Deh Yu College of Nursing and Health
- Established: 1957 (as Deh-Yu College of Nursing and Management) 2002 (as CKIMH) 2023 Deh Yu College of Nursing and Health
- Location: Zhongshan, Keelung, Taiwan 25°09′04″N 121°43′40″E﻿ / ﻿25.1511°N 121.7278°E
- Website: Official website

= Deh Yu College of Nursing and Health =

College in Zhongshan, Keelung, Taiwan

Deh Yu College of Nursing and Health (CKIMH; 經國管理暨健康學院 (Keng-kok Koán-lí Kì Kiān-khong Ha̍k-īⁿ)) is a private college in Zhongshan District, Keelung City, Taiwan. It was later renamed in 2000 to reflect its focus on management and health-related programs.

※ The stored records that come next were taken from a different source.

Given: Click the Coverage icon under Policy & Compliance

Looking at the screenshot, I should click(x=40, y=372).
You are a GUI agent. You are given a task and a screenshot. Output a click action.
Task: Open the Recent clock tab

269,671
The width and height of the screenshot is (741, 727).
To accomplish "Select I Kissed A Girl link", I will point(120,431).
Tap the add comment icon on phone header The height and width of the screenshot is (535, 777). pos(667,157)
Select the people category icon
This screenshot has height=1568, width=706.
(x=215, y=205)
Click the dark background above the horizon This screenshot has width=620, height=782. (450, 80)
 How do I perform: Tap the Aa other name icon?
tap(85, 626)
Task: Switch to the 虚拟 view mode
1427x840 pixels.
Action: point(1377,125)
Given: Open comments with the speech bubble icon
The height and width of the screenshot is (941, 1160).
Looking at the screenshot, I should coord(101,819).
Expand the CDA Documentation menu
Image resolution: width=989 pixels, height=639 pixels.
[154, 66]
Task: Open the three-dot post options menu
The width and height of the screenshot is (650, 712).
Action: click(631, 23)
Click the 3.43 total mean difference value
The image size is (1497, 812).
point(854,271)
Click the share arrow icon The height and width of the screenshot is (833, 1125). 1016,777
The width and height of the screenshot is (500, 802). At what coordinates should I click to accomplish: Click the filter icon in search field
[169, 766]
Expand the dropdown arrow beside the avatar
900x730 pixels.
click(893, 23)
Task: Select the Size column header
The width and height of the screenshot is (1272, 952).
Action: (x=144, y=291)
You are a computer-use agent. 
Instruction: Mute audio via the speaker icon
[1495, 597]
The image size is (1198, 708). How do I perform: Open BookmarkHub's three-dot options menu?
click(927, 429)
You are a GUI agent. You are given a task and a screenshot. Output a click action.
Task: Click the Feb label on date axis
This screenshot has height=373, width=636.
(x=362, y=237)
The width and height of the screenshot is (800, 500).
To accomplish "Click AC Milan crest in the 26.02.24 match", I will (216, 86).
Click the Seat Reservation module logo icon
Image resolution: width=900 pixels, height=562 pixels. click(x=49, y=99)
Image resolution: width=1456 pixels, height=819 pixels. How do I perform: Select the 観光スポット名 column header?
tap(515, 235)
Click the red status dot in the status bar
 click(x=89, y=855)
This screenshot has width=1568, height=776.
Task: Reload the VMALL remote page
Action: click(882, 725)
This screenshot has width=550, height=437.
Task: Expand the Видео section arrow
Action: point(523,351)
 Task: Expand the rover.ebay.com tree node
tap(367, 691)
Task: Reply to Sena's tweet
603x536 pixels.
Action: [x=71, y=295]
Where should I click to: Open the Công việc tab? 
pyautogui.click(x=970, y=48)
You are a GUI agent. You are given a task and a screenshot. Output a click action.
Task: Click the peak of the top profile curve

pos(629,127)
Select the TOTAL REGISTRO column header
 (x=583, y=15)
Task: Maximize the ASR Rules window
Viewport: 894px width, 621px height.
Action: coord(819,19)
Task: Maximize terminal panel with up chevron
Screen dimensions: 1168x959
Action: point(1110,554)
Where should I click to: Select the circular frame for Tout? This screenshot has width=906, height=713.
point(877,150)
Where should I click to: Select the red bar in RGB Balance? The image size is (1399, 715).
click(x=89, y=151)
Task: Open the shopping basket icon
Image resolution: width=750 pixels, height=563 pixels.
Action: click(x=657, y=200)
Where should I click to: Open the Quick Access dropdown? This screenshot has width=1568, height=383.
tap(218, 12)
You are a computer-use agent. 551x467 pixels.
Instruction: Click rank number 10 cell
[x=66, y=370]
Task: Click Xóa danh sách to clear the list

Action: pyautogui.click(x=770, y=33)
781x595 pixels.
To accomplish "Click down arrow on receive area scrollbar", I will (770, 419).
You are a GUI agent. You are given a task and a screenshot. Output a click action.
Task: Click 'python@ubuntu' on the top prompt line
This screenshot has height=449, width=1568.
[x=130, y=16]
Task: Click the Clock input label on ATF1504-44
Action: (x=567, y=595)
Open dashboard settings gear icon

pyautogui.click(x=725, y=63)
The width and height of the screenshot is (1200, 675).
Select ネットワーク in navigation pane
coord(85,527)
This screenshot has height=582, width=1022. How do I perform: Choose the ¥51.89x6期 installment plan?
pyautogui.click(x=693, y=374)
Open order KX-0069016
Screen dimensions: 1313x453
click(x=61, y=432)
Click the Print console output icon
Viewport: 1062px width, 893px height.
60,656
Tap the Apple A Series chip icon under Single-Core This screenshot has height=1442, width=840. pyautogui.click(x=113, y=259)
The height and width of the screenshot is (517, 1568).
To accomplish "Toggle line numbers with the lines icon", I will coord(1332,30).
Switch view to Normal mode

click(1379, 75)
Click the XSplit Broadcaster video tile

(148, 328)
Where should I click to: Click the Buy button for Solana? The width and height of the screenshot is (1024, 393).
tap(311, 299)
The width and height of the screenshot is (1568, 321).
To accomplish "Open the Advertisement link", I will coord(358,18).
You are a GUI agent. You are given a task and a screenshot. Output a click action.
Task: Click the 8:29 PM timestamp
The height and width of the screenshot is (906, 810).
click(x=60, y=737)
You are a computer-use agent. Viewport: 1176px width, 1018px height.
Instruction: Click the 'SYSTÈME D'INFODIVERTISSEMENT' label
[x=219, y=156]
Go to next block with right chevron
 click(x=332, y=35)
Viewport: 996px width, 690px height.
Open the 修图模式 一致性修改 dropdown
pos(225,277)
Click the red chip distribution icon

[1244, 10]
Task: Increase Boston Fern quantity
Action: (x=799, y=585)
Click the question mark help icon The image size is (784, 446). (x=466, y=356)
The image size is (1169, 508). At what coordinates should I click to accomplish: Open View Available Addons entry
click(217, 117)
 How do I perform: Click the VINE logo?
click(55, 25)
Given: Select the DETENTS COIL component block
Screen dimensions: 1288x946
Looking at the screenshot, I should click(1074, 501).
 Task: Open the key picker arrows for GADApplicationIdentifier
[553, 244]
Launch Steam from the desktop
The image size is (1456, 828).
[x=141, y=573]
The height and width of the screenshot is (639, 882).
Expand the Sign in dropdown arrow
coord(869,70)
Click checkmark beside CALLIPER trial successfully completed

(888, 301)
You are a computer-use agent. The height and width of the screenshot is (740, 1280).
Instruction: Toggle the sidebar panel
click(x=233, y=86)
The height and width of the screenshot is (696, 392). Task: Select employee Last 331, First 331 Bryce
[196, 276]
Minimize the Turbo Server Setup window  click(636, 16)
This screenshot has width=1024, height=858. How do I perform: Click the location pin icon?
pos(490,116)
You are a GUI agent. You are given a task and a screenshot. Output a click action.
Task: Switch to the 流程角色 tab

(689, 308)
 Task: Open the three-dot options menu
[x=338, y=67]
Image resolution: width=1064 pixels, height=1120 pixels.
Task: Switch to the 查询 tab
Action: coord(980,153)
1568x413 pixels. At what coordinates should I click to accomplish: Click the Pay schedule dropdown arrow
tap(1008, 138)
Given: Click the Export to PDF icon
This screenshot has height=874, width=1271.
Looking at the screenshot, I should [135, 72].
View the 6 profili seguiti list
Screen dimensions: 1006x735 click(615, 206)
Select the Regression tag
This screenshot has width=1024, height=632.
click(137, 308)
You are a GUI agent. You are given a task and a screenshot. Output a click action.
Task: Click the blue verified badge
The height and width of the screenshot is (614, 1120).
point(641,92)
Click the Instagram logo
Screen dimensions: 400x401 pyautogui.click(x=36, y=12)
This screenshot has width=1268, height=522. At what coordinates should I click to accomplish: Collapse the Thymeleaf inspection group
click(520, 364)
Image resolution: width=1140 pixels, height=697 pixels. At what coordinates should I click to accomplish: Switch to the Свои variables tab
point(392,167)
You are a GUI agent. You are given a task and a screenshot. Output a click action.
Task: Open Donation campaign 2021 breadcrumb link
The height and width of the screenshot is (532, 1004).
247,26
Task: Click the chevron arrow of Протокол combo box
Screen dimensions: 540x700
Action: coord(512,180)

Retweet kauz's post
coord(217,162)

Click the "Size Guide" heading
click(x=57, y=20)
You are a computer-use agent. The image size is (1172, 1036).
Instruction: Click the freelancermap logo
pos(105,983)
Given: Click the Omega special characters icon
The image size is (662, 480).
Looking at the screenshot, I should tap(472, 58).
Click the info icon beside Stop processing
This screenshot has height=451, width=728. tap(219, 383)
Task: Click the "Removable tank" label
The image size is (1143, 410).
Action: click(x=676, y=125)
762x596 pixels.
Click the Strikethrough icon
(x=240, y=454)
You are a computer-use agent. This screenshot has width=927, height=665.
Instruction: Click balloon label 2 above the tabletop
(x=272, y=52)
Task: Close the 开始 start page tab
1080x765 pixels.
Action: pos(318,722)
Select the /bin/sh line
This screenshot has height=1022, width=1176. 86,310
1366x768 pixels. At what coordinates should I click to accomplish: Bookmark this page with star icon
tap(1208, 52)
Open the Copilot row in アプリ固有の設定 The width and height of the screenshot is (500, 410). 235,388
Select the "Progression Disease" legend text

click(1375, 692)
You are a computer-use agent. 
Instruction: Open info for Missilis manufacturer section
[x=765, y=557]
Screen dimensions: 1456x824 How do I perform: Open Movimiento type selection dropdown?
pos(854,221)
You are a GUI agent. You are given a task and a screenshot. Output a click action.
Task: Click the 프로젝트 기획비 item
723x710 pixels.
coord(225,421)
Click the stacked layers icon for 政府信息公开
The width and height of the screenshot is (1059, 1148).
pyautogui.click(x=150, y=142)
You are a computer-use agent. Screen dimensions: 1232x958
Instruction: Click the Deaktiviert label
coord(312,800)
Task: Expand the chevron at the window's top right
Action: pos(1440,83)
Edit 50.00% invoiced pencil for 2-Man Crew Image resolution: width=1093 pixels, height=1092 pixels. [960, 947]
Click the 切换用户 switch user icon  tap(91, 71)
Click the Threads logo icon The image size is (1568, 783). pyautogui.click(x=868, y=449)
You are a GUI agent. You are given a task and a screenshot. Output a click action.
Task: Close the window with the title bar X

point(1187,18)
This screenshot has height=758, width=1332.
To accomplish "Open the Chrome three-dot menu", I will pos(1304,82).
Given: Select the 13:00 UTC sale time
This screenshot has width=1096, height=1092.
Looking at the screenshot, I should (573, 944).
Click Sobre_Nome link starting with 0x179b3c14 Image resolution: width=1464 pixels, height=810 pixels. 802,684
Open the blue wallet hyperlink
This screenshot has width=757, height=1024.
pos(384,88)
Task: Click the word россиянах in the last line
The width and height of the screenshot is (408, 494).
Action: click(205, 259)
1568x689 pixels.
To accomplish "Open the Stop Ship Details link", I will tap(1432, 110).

CKIMH offers a wide range of undergraduate and graduate programs, including those in business administration, accounting, nursing, health care management, and traditional Chinese medicine.

==History==
The university was originally established as Deh-Yu College of Nursing and Management in 1957. In 2002, it was upgraded to Deh-Yu Institute and subsequently Ching Kuo Institute of Management and Health.
2023 Deh Yu College of Nursing and Health
==Faculty==
- Department of Applied Cosmetic Science
- Department of Applied Information and Multimedia
- Department of Child Educare
- Department of Culinary Arts
- Department of Food and Health Science
- Department of Nursing
- Department of Hotel and Restaurant Management
- Department of Senior Citizen Service Management
- Department of Sports, Health and Leisure
- Department of Style Design and Fashion Performance

==Transportation==
The school is accessible North West from Keelung Station of Taiwan Railway.